USING THE INFORMATION -
(1) Rewrite the Title VII passage between "Title VII mandates" and "U.S.C. § 2000e–5(b).", inclusive, replacing "reasonable cause" with "probable cause".
(2) Answer these questions using the Title VII passage:
(a) So far as practicable, within how many days of the charge's filing should the EEOC make its reasonable-cause determination?
(b) Which C.F.R. section is cited for the agency issuing a right-to-sue letter on request?
(c) Once free to sue, within how many days must the aggrieved party bring suit?

Title VII mandates that the EEOC “make its determination on reasonable cause as promptly as possible and, so far as practicable, not later than one hundred and twenty days from the filing of the charge.” 42 U.S.C. § 2000e–5(b).
“If the [EEOC] determines after such investigation that there is reasonable cause to believe that the charge is true, [it] shall endeavor to eliminate any such alleged unlawful employment practice by informal methods of conference, conciliation, and persuasion.” Id. Failing that, thirty days after the initial charge, the EEOC can file its own lawsuit. See id. § 2000e–5(f)(1); 29 C.F.R. § 1601.27. Alternatively, if the agency dismisses the charge after its investigation, or if within 180 days of the filing of the charge it has neither filed a civil action nor “entered into a
conciliation agreement to which the person aggrieved is a party,” it “shall so notify the person aggrieved.” 42 U.S.C. § 2000e–5(f)(1). After the 180-day period has expired, the agency will issue a right-to-sue letter to the aggrieved party upon request. See 29 C.F.R. § 1601.28. At that point, the aggrieved party is free to sue, so long as it does so within ninety days. See 42 U.S.C. § 2000e–5(f)(1).

INFORMATION PROVIDED -
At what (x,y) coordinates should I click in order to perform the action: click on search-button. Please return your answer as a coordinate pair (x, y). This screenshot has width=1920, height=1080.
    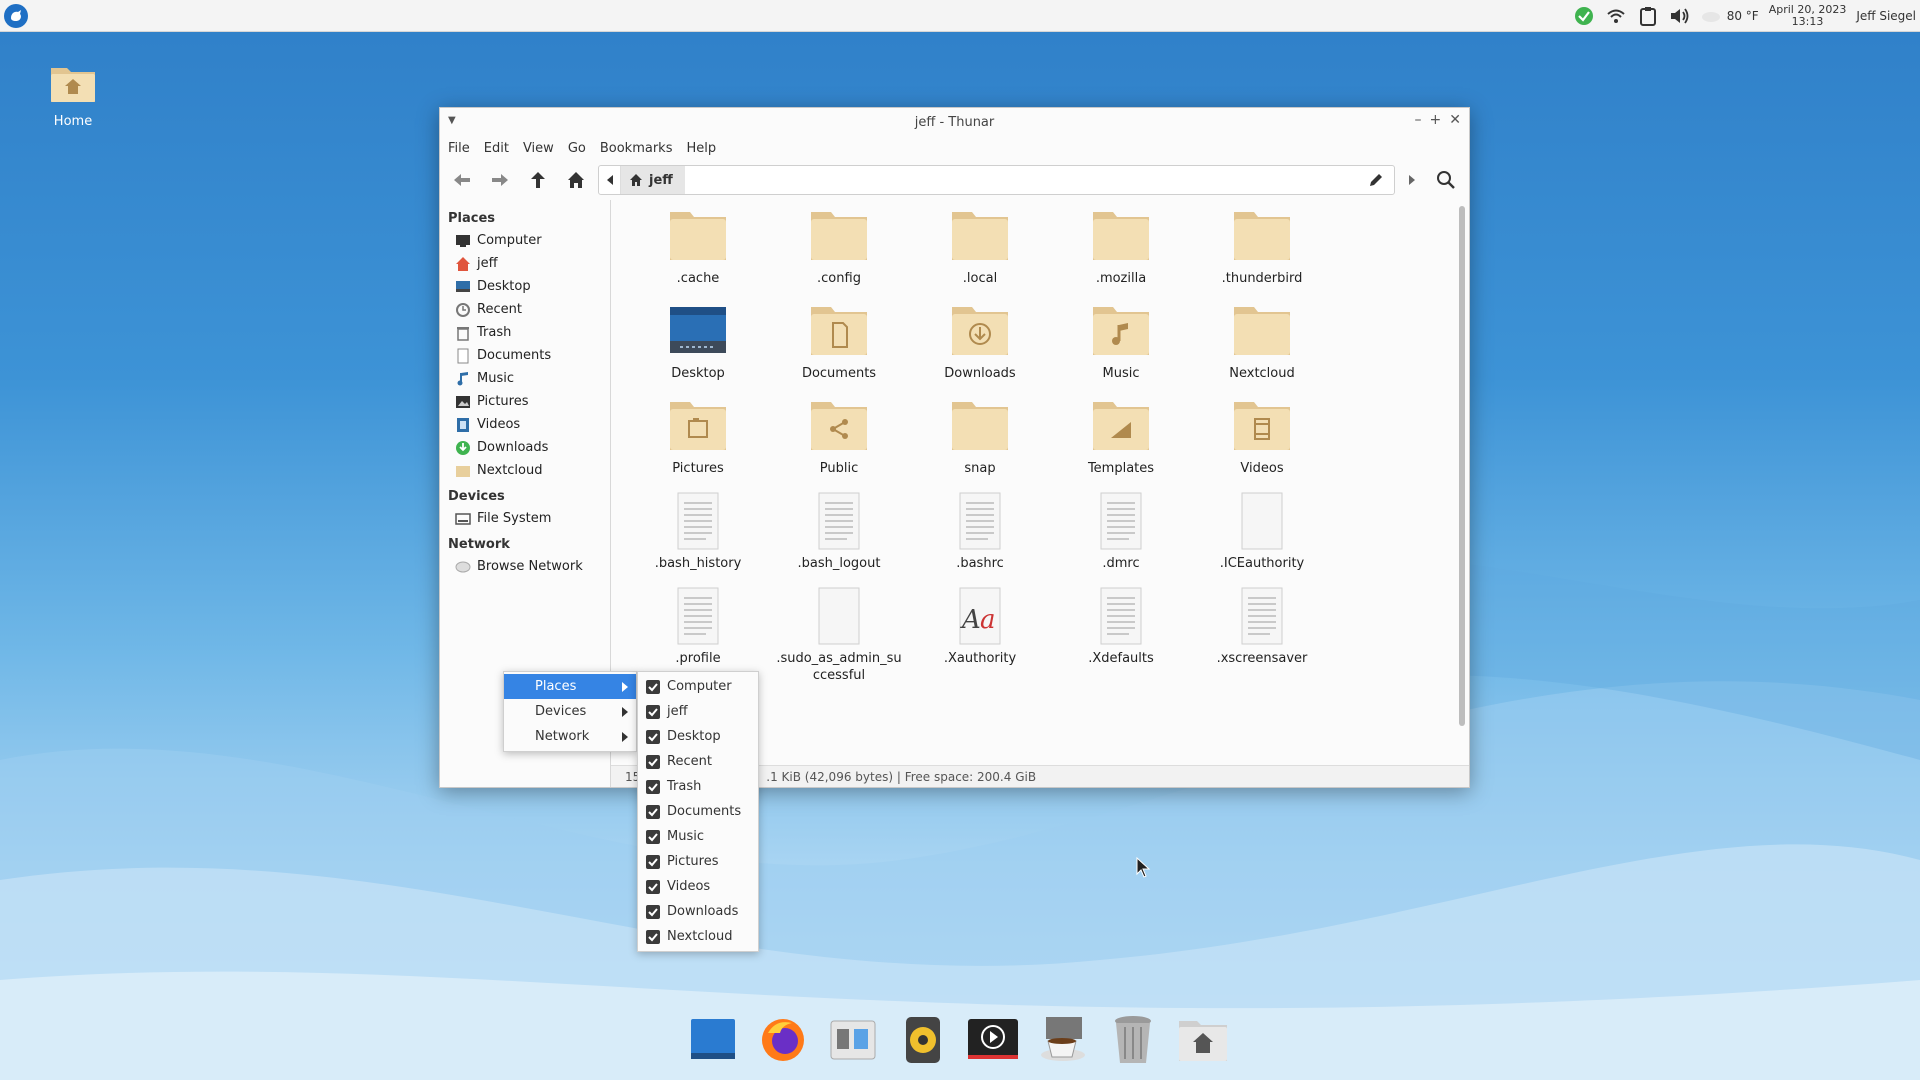
    Looking at the image, I should click on (1446, 180).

ANSWERS PER TASK -
(1)
Title VII mandates that the EEOC “make its determination on probable cause as promptly as possible and, so far as practicable, not later than one hundred and twenty days from the filing of the charge.” 42 U.S.C. § 2000e–5(b).

(2)
(a) One hundred and twenty days.
(b) 29 C.F.R. § 1601.28.
(c) Ninety days.